OBJECTIVE: Reproduce the material verbatim, starting at its first line and ending at the line containing "coord(178,345)". Include both of those lines.

----------

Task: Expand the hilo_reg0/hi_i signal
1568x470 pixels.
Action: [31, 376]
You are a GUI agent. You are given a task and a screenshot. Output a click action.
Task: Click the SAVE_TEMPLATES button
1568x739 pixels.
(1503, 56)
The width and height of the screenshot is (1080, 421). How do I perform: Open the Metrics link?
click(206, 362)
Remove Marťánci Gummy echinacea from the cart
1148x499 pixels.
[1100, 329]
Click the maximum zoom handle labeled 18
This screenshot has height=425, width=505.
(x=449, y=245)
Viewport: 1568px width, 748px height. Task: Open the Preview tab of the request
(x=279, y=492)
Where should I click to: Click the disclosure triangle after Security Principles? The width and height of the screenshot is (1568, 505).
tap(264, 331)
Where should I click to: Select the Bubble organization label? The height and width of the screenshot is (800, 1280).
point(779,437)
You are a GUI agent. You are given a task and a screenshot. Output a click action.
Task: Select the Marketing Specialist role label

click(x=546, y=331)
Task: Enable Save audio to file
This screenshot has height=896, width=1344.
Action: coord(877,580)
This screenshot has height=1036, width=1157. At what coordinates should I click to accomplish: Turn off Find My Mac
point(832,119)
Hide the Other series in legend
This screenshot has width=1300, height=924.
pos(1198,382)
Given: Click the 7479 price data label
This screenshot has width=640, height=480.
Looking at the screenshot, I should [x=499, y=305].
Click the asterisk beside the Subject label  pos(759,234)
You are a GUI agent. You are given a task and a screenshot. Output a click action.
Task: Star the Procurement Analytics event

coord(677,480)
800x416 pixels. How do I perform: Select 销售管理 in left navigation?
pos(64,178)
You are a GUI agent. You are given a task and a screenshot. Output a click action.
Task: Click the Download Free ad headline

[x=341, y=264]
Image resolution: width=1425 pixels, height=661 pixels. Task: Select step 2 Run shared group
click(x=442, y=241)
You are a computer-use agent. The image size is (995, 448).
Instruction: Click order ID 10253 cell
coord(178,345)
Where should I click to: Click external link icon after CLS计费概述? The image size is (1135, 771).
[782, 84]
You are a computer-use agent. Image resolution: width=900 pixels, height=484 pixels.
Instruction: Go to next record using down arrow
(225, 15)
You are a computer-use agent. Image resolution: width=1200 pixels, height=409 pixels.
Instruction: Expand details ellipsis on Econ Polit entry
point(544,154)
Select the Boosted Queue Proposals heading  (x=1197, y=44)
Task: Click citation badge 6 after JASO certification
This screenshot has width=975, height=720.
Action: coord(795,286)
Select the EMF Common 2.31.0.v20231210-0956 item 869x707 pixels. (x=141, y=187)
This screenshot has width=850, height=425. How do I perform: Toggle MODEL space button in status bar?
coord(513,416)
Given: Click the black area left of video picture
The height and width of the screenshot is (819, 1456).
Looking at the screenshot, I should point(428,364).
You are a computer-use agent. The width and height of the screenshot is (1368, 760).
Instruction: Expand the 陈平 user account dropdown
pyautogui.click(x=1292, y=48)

----------

FINAL RESULT:
Task: Expand the hilo_reg0/hi_i signal
1568x470 pixels.
Action: [31, 376]
You are a GUI agent. You are given a task and a screenshot. Output a click action.
Task: Click the SAVE_TEMPLATES button
1568x739 pixels.
(1503, 56)
The width and height of the screenshot is (1080, 421). How do I perform: Open the Metrics link?
click(206, 362)
Remove Marťánci Gummy echinacea from the cart
1148x499 pixels.
[1100, 329]
Click the maximum zoom handle labeled 18
This screenshot has height=425, width=505.
(x=449, y=245)
Viewport: 1568px width, 748px height. Task: Open the Preview tab of the request
(x=279, y=492)
Where should I click to: Click the disclosure triangle after Security Principles? The width and height of the screenshot is (1568, 505).
tap(264, 331)
Where should I click to: Select the Bubble organization label? The height and width of the screenshot is (800, 1280).
point(779,437)
You are a GUI agent. You are given a task and a screenshot. Output a click action.
Task: Select the Marketing Specialist role label

click(x=546, y=331)
Task: Enable Save audio to file
This screenshot has height=896, width=1344.
Action: coord(877,580)
This screenshot has height=1036, width=1157. At what coordinates should I click to accomplish: Turn off Find My Mac
point(832,119)
Hide the Other series in legend
This screenshot has width=1300, height=924.
pos(1198,382)
Given: Click the 7479 price data label
This screenshot has width=640, height=480.
Looking at the screenshot, I should [x=499, y=305].
Click the asterisk beside the Subject label  pos(759,234)
You are a GUI agent. You are given a task and a screenshot. Output a click action.
Task: Star the Procurement Analytics event

coord(677,480)
800x416 pixels. How do I perform: Select 销售管理 in left navigation?
pos(64,178)
You are a GUI agent. You are given a task and a screenshot. Output a click action.
Task: Click the Download Free ad headline

[x=341, y=264]
Image resolution: width=1425 pixels, height=661 pixels. Task: Select step 2 Run shared group
click(x=442, y=241)
You are a computer-use agent. The image size is (995, 448).
Instruction: Click order ID 10253 cell
coord(178,345)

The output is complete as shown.